*TASK BRIEF:*
Starting at the top of the entries, restate word for word each line up to and including the one with "Given: Apply currency".

*Dataset entries:*
○ ○ ○ ○

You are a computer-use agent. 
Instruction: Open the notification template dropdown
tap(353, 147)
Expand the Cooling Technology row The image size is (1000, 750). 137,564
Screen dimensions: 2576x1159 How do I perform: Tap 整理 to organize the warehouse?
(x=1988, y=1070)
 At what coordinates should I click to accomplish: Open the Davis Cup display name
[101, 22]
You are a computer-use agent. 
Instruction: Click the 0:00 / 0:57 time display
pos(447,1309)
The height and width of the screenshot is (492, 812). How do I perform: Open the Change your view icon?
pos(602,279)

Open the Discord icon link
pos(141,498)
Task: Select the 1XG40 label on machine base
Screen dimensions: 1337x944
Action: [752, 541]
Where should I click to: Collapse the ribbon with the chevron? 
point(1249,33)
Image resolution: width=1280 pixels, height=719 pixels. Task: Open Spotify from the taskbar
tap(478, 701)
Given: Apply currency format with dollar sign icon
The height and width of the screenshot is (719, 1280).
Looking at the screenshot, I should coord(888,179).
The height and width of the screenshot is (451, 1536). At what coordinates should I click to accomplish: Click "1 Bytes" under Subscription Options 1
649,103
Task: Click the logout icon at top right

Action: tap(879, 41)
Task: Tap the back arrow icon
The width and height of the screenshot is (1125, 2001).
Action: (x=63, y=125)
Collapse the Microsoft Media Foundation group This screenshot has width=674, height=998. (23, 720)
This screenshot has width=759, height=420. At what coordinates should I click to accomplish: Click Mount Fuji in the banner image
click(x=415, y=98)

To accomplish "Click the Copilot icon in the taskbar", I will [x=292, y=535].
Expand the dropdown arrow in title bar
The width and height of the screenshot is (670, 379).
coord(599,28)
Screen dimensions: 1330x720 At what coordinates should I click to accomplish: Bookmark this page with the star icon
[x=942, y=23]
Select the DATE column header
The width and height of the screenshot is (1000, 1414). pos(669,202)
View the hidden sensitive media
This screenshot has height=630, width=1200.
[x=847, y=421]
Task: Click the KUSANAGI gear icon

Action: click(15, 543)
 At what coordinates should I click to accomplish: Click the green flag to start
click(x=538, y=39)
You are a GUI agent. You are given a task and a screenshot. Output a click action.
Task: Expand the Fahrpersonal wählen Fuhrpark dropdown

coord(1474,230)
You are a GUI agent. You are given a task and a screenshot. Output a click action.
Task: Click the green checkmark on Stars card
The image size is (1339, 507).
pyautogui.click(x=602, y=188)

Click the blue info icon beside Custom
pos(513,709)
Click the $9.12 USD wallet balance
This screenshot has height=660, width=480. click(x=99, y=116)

○ ○ ○ ○

*YOUR SOLUTION:*
You are a computer-use agent. 
Instruction: Open the notification template dropdown
tap(353, 147)
Expand the Cooling Technology row The image size is (1000, 750). 137,564
Screen dimensions: 2576x1159 How do I perform: Tap 整理 to organize the warehouse?
(x=1988, y=1070)
 At what coordinates should I click to accomplish: Open the Davis Cup display name
[101, 22]
You are a computer-use agent. 
Instruction: Click the 0:00 / 0:57 time display
pos(447,1309)
The height and width of the screenshot is (492, 812). How do I perform: Open the Change your view icon?
pos(602,279)

Open the Discord icon link
pos(141,498)
Task: Select the 1XG40 label on machine base
Screen dimensions: 1337x944
Action: [752, 541]
Where should I click to: Collapse the ribbon with the chevron? 
point(1249,33)
Image resolution: width=1280 pixels, height=719 pixels. Task: Open Spotify from the taskbar
tap(478, 701)
Given: Apply currency format with dollar sign icon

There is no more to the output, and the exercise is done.